+++ EXTRACT PROVIDED

We can now generalize the result from above as $$\begin{align}\Omega_0(\vec{p^i})&=h^{-1} \circ K_0*E*h \circ \vec{p^w} \\ &= h^{-1} \circ \left[ \begin{array}{c|c|c} fI & \vec{0} & \vec{0} \\ \vec{0}^T & 1 & 0 \end{array} \right] * \left[ \begin{array}{c|c} R^T & \vec{0} \\ \vec{0}^T & 1 \end{array} \right] * \left[ \begin{array}{c|c} I & \vec{-c^w} \\ \vec{0}^T & 1 \end{array} \right] * h \circ \vec{p^w} ,\end{align}$$

where:

  • intrinsic matrix $K_0 := \left[ \begin{array}{c|c|c} fI & \vec{0} & \vec{0} \\ \vec{0}^T & 1 & 0 \end{array} \right]$ and
  • extrinsic matrix $E := \left[ \begin{array}{c|c} R^T & \vec{0} \\ \vec{0}^T & 1 \end{array} \right] * \left[ \begin{array}{c|c} I & \vec{-c^w} \\ \vec{0}^T & 1 \end{array} \right].$

Note that the final (leftmost) step above, $h^{-1}$, is actually mapping the dimensions from $n$ to $(n-1)$, since the intrinsic matrix "projected" the vector from $(n+1)$-dimensional homogeneous coordinates to $n$-dimensional homogeneous coordinates.

In fact we can even show coordinates from the corner of the image rather than from its intersection with the objective line:

  • Let $\vec{\beta}$ be an $(n-1)$-dimensional vector giving the image dimensions (in the 2-d setting our image was just a 1-dimensional line segment of length $w$).
  • Now $\Omega(\vec{p^w}) = \Omega_0(\vec{p^w})+ \vec{\beta}/2$, that is, we just need to apply a translation $ T_0 = \left[ \begin{array}{c|c} I & \vec{\beta}/2 \\ \vec{0}^T & 1 \end{array} \right],$ so $$ \begin{align} \Omega(\vec{p^w}) &= \Omega_0(\vec{p^w}) + \vec{\beta}/2 \\ &= h^{-1} \circ T_0 * h \circ \Omega_0(\vec{p^w}) \\ &= h^{−1} \circ T_0 * h \circ h^{-1} \circ K_0 * E * h \circ \vec{p^w} \\ &=h^{−1} \circ T_0 * K_0 * E * h \circ \vec{p^w}\\ &=h^{-1} \circ \left[ \begin{array}{c|c} I & \vec{\beta}/2 \\ \vec{0}^T & 1 \end{array} \right] \left[ \begin{array}{c|c|c} fI & \vec{0} & \vec{0} \\ \vec{0}^T & 1 & 0 \end{array} \right] * \left[ \begin{array}{c|c} R^T & \vec{0} \\ \vec{0}^T & 1 \end{array} \right] * \left[ \begin{array}{c|c} I & \vec{-c^w} \\ \vec{0}^T & 1 \end{array} \right] * h \circ \vec{t_j^w}\\ &=h^{-1} \circ \left[ \begin{array}{c|c|c} fI & \vec{\beta}/2 & \vec{0} \\ \vec{0}^T & 1 & 0 \end{array} \right] * \left[ \begin{array}{c|c} R^T & R^T*(\vec{-c^w}) \\ \vec{0}^T & 1 \end{array} \right] * h \circ \vec{t_j^w} \end{align} \hspace{15pt}(*),$$

where $I$ is either the $(n-1)$- or $n$-dimensional identity matrix, depending on the context.

++++++

**REQUEST 1:** In the records below, how many lines contain the string "pixels"? Reply with the number alone.

+++ WORKING DATA

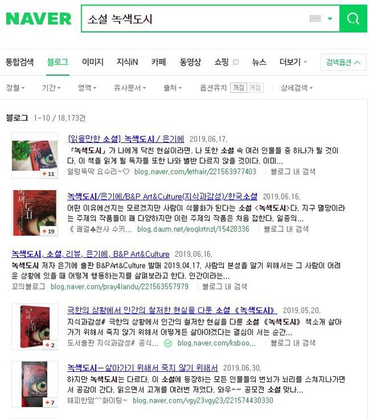
Task: Open the +11 image count badge
Action: 48,174
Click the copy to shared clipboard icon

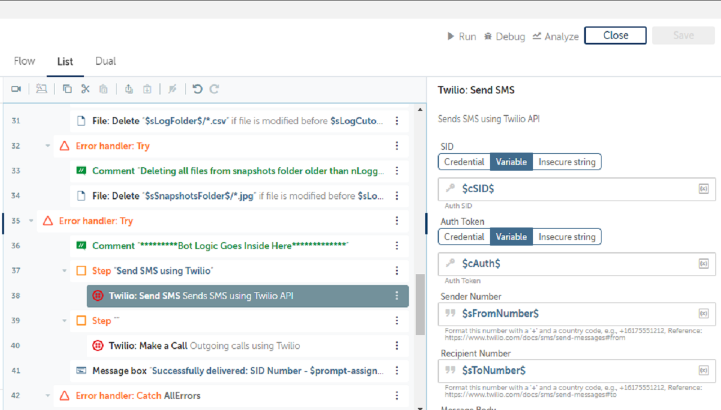[x=129, y=89]
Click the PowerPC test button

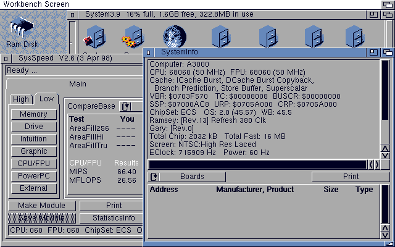[x=33, y=176]
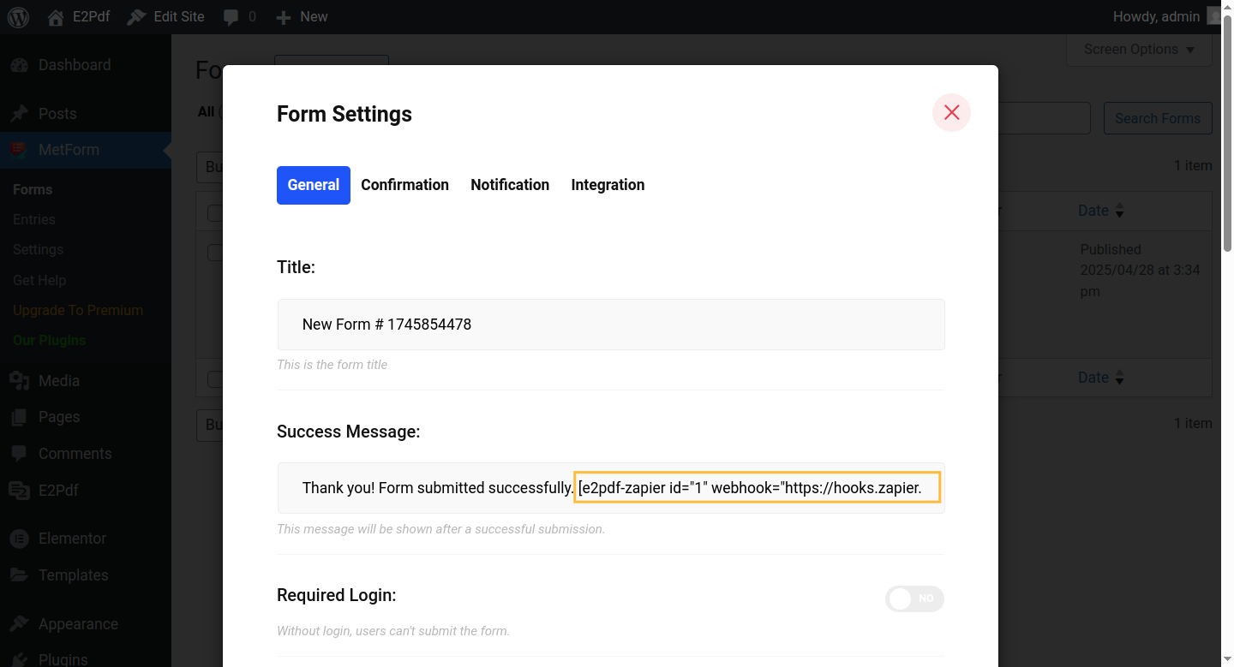Switch to the Confirmation tab
Image resolution: width=1234 pixels, height=667 pixels.
pos(404,185)
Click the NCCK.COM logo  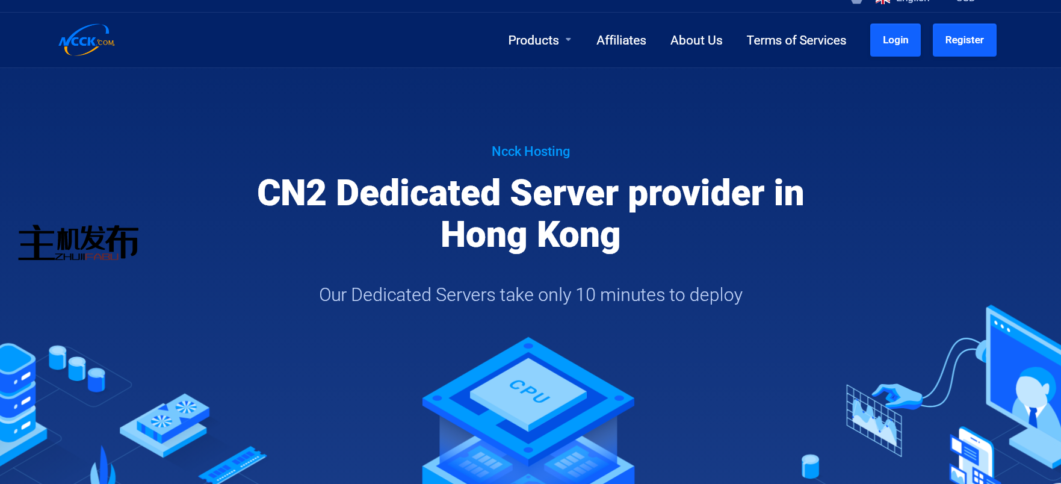point(87,40)
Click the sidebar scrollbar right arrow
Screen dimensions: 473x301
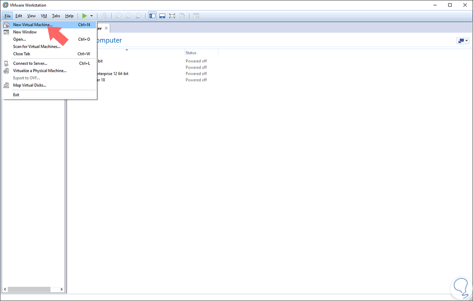[x=61, y=289]
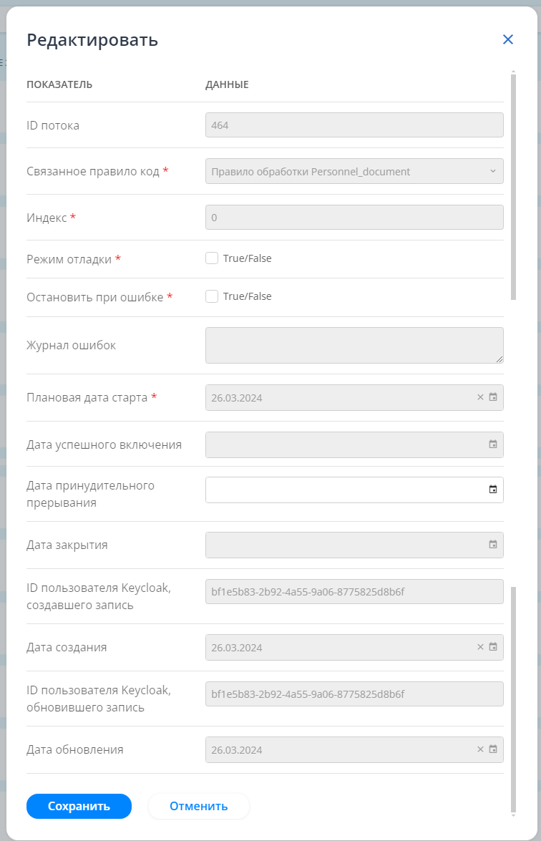Clear the Дата создания value
541x841 pixels.
pos(480,647)
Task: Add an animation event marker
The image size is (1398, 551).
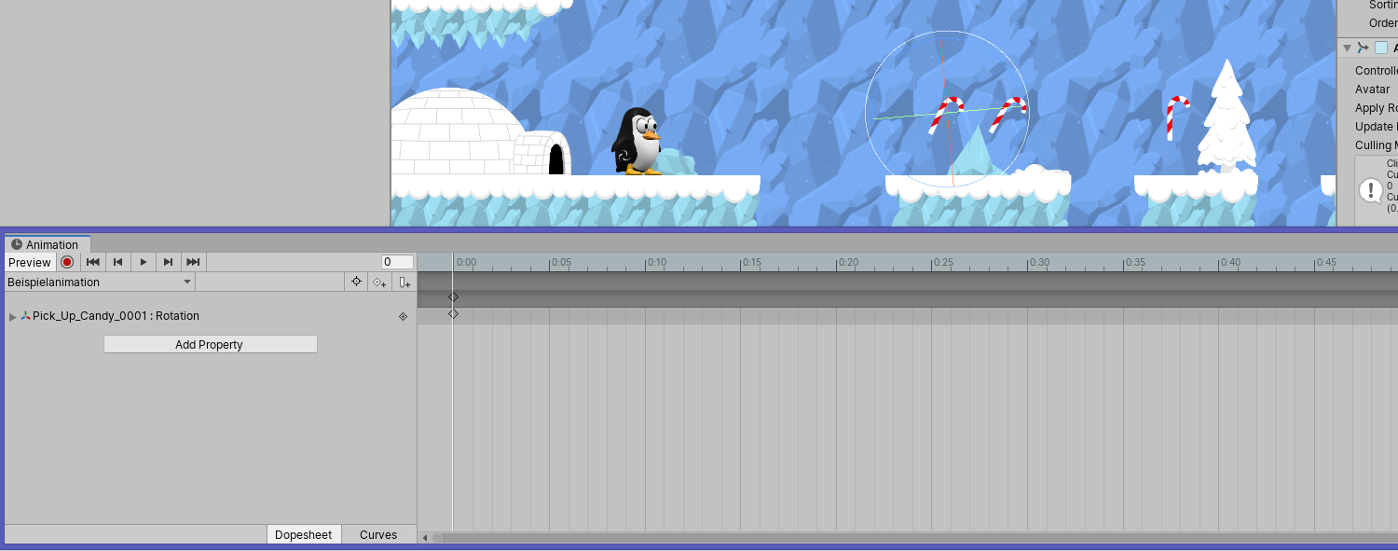Action: 404,282
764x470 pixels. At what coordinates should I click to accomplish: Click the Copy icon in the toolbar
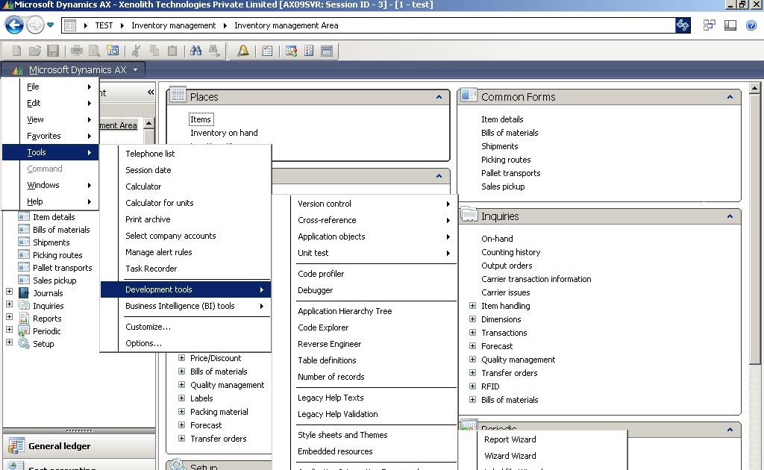click(155, 51)
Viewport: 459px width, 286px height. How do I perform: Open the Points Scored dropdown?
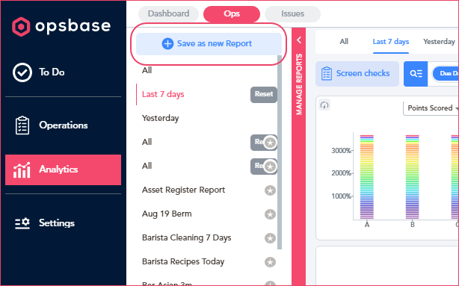tap(431, 108)
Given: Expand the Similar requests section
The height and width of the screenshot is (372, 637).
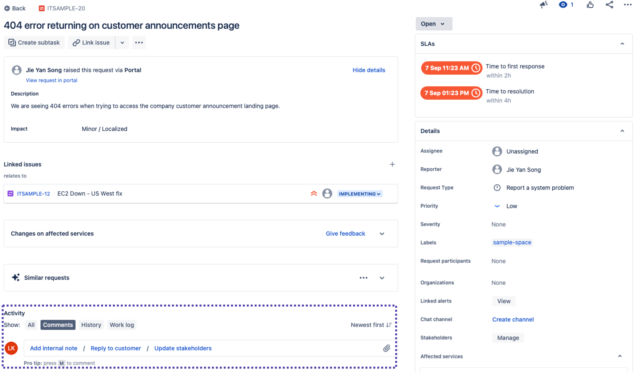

++++++

**REQUEST 2:** Write what comes next in the passage on camera projection matrices, picking up after its final sentence.

**EXERCISE ANSWER 1:** 3

**EXERCISE ANSWER 2:**
Bonus Question 1

Let known tag boundaries be $\vec{t_j^w} \in \mathbb{R}^n$ for $j \in {1,...,n}$, which are the boundaries of some hypercube which can be expressed as $\vec{t_j^w} = \lambda\vec{u_j^w}+\vec{v_j^w}$ where $\{\vec{u_j^w}\}$ are the boundaries of the unit hypercube of dimension $n$, and $\lambda>0$ and $\vec{v^w}\in \mathbb{R}^n$ is some translation vector away from the origin. Note that all tag boundaries must lie on the same hyperplane:

$$\begin{vmatrix} \vec{t_0^w}^T \\ \vdots \\ \vec{t_n^w}^T \\ \vec{1}^T \notag \end{vmatrix}=0.$$

For each $j \in {1,...,n}$, we have observed that the projected position $\vec{t_j^w} \in \mathbb{R}^n$ on the image plane is $\vec{t_j^i} \in \mathbb{R}^{n-1}$.

So we must solve the following system of equations for $\vec{c^w} \in \mathbb{R}^n$:

$$ \Omega(\vec{t_0^w})=\vec{t_0^i}\\ \vdots \\ \Omega(\vec{t_n^w})=\vec{t_n^i},$$

that is, we must solve $(*)$ for $\vec{c^w} \in \mathbb{R}^n$ in this system of $n \times (n-1)$ equations from $j \in{1,...,n}$.

(Note that this many equations would seem to be an overdetermined system. It's possible this is because the system should be solved for the rotation as well as the translation. See below for how this seems to work for the 3D case. In the 2D case, we must solve for the two translation dimensions $c_x^w, c_y^w$ and one rotation angle $\theta$, but we only have two equations - so I'm not sure if this system will solve the pose estimation problem generally.)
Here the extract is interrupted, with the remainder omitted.